4 responses to “Database query and ranked results

  1. Kay at Suicyte

    January 22, 2009 at 23:12

    I don’t quite see the connection between your query examples and your description of an ideal search engine. I am not mistaken, all of your examples could be dealt with by SQL-access to a relational version of Pubmed. The business with fuzzy searches, term weights and sliders would be useful for solving different questions, such as finding papers that are more related to disease X than to disease Y.

    I am generally not a friend of fuzzy searches and weighting, but rather prefer pure boolean searches that retrieve only those entries that fully match my search criteria. I must admit however that there are situations where a certain fuzziness comes in handy.

    What I really hate is PubMed’s habit of searching for other (similar looking or similar sounding) term than those I specified – with the pathetic excuse that there are more hits. I guess that most people consider this a useful feature, but I don’t. If there are no valid matches to my query, I can stand the answer ‘no hits’. There is no need to search for the next best thing just to be able to report something.

  2. Pawel Szczesny

    January 23, 2009 at 00:06

    Kay, thanks. I agree – my examples are about sorting, not doing fuzzy search. But I’ve made them such way, because I was afraid running into a need of explanation what I mean by “abstract _more related_ to disease X”, which I’m not sure I could do. I just couldn’t come up with a fuzzy search example that wouldn’t in my mind raise a question “why one would want to do such thing?”
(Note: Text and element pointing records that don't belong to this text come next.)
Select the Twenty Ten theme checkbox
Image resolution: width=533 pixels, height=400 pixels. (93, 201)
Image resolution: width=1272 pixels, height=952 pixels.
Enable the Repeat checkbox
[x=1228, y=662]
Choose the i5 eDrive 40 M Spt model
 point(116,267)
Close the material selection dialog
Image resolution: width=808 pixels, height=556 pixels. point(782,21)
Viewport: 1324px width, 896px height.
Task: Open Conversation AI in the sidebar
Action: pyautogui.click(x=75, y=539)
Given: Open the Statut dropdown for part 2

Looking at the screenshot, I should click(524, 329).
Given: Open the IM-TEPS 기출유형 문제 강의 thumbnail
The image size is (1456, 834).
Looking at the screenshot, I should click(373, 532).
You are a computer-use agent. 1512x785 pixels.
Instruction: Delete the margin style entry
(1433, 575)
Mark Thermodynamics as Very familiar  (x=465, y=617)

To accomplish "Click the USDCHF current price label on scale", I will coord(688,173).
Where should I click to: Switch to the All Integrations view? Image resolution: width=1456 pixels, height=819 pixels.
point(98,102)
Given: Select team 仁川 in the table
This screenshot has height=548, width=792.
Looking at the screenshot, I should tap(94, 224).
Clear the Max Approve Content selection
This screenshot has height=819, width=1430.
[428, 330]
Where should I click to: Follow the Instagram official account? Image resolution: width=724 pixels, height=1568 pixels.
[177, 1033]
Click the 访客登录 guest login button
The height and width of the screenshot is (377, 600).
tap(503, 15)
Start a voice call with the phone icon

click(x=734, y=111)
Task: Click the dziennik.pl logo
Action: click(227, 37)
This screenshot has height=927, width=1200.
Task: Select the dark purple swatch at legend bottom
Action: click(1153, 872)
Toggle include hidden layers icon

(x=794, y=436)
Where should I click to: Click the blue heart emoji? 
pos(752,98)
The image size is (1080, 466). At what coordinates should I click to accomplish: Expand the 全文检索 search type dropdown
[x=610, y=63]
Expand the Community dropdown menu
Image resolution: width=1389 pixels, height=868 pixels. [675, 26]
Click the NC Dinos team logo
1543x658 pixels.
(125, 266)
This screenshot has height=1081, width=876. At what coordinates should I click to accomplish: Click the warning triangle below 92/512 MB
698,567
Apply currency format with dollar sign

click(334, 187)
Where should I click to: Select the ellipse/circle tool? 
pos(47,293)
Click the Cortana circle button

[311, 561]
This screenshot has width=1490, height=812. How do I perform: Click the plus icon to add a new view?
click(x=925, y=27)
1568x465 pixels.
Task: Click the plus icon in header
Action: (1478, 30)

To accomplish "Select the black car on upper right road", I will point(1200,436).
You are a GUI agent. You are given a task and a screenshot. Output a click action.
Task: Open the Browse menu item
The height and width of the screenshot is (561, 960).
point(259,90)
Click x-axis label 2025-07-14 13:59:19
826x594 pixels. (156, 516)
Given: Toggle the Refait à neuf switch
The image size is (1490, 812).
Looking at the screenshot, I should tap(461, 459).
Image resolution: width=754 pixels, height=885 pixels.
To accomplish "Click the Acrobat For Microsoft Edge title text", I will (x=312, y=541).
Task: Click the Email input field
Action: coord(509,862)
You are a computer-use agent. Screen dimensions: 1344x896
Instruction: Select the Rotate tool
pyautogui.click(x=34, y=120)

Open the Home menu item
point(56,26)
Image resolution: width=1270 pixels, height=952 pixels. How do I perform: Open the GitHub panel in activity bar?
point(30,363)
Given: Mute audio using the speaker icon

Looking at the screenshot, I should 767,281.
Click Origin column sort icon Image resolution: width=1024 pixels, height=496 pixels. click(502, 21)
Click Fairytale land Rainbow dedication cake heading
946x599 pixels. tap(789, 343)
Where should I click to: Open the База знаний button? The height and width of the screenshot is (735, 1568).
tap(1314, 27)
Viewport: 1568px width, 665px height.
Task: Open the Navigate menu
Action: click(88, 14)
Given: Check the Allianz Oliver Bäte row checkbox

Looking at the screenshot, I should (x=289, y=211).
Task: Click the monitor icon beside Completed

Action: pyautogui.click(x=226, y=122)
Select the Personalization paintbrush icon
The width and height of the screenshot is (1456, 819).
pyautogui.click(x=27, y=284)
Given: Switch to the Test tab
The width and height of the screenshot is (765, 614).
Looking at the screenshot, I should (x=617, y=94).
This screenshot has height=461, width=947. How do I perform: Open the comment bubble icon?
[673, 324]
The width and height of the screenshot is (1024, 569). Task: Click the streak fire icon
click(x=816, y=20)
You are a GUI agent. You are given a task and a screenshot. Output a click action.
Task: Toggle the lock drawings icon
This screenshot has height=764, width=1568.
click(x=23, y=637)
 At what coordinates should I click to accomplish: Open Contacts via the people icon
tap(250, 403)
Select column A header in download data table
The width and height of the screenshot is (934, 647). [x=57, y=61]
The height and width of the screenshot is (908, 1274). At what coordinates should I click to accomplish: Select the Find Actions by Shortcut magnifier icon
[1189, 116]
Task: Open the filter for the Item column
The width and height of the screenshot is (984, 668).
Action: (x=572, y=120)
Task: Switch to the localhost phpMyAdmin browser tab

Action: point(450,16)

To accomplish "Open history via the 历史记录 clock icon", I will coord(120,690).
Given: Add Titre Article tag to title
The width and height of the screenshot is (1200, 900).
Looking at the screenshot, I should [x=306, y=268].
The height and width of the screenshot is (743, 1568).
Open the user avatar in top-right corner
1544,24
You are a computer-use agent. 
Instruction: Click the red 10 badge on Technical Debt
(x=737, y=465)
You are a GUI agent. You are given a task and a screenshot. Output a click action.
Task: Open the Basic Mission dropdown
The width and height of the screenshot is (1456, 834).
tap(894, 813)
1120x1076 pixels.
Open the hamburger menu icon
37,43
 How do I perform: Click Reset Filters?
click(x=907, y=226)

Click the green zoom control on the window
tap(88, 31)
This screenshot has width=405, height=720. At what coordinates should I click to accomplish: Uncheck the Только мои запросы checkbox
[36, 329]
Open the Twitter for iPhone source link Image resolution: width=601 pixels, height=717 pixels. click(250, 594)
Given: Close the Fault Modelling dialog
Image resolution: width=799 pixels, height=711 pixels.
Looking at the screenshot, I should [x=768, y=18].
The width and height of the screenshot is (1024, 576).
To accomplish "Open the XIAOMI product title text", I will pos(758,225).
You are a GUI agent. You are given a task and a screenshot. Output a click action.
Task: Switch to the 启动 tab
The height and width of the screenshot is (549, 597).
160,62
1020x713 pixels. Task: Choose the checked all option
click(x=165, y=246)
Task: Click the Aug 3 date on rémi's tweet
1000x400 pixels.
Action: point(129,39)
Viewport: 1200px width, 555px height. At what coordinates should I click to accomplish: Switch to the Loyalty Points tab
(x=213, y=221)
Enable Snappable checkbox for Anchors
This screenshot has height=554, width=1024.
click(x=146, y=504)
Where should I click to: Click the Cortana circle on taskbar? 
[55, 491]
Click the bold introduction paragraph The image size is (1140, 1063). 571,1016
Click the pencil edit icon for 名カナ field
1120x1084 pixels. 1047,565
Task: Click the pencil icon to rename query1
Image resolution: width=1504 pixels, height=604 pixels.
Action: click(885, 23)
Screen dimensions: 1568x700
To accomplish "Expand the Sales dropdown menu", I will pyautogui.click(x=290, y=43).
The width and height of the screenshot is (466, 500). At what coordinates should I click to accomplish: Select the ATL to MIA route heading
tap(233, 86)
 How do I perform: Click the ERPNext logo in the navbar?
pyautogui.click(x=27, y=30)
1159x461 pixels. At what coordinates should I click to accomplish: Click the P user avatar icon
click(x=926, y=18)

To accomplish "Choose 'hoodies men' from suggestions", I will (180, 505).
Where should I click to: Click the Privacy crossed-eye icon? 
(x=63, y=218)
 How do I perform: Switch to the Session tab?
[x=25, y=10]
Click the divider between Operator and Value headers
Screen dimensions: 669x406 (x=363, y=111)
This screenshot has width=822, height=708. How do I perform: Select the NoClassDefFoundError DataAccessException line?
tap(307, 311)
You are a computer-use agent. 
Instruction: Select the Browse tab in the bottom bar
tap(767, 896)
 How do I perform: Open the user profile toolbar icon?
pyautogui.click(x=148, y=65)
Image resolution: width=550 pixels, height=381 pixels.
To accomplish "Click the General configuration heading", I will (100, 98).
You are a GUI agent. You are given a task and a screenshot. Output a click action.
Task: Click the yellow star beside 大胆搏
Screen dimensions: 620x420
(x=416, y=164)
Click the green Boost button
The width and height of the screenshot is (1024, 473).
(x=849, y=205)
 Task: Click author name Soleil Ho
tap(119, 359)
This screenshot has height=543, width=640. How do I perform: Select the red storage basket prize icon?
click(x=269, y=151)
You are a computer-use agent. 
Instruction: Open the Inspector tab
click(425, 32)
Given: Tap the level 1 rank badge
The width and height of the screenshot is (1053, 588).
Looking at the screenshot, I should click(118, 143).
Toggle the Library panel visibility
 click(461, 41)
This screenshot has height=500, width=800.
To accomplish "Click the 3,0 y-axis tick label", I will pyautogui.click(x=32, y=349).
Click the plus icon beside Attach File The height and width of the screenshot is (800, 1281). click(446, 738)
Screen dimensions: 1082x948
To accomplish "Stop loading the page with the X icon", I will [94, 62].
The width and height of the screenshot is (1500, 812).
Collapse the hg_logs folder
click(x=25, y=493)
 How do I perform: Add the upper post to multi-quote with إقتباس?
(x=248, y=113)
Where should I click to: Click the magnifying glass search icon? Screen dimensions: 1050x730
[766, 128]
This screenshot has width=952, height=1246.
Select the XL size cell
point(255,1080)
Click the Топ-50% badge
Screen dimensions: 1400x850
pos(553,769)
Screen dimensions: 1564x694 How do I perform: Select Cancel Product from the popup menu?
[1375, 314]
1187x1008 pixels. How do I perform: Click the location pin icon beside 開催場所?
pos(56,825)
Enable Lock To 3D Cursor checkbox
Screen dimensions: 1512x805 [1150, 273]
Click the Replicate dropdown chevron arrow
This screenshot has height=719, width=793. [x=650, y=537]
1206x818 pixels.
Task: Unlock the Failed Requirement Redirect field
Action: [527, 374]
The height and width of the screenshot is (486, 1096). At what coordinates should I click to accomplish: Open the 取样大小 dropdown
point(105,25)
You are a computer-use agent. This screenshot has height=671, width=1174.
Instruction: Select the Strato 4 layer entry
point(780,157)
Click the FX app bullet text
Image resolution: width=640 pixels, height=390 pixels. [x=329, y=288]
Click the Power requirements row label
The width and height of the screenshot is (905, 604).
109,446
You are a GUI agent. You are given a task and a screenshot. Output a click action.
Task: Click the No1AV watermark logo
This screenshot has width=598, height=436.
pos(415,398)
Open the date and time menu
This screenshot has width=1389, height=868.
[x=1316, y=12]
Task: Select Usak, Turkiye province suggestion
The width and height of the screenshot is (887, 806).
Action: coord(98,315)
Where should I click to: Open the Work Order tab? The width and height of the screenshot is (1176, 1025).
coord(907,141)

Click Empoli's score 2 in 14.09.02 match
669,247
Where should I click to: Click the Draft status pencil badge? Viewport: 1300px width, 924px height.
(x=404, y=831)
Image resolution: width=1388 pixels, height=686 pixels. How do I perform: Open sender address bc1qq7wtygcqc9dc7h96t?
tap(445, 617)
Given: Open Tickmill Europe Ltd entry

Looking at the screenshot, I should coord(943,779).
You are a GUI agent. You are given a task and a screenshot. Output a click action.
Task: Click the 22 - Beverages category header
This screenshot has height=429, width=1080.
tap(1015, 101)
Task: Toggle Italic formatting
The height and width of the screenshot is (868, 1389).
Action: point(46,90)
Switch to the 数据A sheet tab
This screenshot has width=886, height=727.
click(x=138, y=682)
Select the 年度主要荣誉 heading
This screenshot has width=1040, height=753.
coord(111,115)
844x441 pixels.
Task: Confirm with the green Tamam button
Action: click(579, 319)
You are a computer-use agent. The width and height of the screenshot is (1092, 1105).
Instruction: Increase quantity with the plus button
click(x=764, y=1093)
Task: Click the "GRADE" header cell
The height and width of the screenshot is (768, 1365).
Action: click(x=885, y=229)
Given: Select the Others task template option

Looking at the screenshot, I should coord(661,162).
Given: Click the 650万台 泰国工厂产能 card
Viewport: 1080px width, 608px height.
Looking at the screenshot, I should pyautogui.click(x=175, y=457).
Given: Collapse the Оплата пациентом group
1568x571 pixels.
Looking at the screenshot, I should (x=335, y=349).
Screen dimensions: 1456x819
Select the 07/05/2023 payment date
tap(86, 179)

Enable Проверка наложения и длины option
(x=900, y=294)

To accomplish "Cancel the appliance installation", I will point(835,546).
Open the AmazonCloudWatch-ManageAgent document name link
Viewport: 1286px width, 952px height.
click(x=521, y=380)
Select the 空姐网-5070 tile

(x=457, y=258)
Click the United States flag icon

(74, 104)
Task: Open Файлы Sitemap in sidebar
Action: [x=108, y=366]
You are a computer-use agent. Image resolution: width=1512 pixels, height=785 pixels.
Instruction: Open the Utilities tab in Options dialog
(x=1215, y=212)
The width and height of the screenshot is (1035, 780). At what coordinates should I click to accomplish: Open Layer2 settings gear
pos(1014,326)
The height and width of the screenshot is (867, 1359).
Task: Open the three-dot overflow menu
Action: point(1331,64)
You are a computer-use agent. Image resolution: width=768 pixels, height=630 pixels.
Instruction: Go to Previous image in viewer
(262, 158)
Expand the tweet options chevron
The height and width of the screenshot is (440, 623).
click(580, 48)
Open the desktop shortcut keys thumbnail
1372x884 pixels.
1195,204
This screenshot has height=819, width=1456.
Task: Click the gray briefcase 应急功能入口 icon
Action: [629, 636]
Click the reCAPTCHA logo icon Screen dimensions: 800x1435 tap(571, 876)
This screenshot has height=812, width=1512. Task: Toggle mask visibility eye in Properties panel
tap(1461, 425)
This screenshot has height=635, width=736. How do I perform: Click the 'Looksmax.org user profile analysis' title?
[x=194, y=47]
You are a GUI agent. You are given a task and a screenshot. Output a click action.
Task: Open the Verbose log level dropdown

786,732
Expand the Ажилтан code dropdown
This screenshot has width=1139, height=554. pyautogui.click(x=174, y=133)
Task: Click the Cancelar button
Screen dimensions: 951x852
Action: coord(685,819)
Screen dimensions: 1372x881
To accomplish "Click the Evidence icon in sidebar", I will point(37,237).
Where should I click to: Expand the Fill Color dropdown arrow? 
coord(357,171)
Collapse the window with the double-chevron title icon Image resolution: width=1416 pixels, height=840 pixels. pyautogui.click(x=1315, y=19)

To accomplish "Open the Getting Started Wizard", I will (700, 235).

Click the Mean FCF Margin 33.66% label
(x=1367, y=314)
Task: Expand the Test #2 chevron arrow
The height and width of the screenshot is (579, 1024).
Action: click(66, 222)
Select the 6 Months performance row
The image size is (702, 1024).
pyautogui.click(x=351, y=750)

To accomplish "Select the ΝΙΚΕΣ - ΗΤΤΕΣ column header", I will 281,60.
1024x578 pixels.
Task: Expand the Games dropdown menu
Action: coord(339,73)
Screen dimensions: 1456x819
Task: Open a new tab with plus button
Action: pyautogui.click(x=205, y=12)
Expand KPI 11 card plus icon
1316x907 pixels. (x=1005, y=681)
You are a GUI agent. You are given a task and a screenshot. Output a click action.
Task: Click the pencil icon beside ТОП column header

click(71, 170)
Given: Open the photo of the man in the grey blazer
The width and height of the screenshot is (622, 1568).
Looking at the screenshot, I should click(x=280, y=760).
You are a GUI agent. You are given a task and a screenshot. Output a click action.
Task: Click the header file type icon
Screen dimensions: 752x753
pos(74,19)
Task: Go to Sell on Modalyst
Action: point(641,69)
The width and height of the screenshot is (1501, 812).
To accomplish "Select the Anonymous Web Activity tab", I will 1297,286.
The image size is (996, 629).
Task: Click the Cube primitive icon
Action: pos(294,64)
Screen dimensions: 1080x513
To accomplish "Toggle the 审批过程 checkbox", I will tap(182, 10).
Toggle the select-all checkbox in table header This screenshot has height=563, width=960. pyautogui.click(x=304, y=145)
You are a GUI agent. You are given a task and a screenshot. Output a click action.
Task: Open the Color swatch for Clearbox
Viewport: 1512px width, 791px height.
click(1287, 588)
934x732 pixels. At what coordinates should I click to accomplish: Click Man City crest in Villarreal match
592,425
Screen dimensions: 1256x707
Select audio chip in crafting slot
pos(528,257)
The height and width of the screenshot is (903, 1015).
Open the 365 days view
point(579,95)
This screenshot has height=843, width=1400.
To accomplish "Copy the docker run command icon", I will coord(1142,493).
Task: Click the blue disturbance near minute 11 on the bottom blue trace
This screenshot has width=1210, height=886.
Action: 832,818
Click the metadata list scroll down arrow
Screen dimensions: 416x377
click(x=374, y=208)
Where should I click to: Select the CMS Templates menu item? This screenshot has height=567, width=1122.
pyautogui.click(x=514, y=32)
    On the other hand, both approaches seem to me closely connected. One thing is a filter (and sorting options). SRS does it quite well, and probably that’s about it among biological databases. The other thing is fuzziness (and weighting of filters). I believe both should be implemented and available as user switchable options – not only to improve search, but also (as you’ve pointed out) to avoid situations that the server does more than one has asked it to do.

  3. Mr. Gunn

    January 28, 2009 at 03:36

    You and I are looking for similar things, Pawel.

    I think people are just starting to realize that, in this new paradigm of Big Data, it’s more likely that you’ll get too many results than not enough. Being able to comprehend the results through sorting, filtering, and visualizations that allow you to make sense of everything and how it’s related is becoming increasingly important.

  4. John Woods

    January 30, 2009 at 21:27

    I’ve been thinking about similar things. How would Google Biology–or, rather, Bioogle, or Biologoogle, or something clever–look?

    I’m not sure I have any answers yet. It’s a tough problem. But that’s why I’m in systems biology. =)

    Greetings, by the way. I just found you through Google Reader.